#### PROBLEM DETAILS:
Exact duplicates of all entries are needed.

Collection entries
++++++++

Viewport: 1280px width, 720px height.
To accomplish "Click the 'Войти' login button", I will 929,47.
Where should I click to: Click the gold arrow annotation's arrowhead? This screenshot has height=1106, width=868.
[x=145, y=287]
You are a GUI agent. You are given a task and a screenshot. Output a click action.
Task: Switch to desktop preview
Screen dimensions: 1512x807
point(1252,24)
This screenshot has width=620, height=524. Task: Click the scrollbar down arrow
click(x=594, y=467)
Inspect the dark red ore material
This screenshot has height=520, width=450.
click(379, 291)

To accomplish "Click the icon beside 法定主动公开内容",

++++++++

#### SOLUTION TO THE PROBLEM:
Viewport: 1280px width, 720px height.
To accomplish "Click the 'Войти' login button", I will 929,47.
Where should I click to: Click the gold arrow annotation's arrowhead? This screenshot has height=1106, width=868.
[x=145, y=287]
You are a GUI agent. You are given a task and a screenshot. Output a click action.
Task: Switch to desktop preview
Screen dimensions: 1512x807
point(1252,24)
This screenshot has width=620, height=524. Task: Click the scrollbar down arrow
click(x=594, y=467)
Inspect the dark red ore material
This screenshot has height=520, width=450.
click(379, 291)

To accomplish "Click the icon beside 法定主动公开内容",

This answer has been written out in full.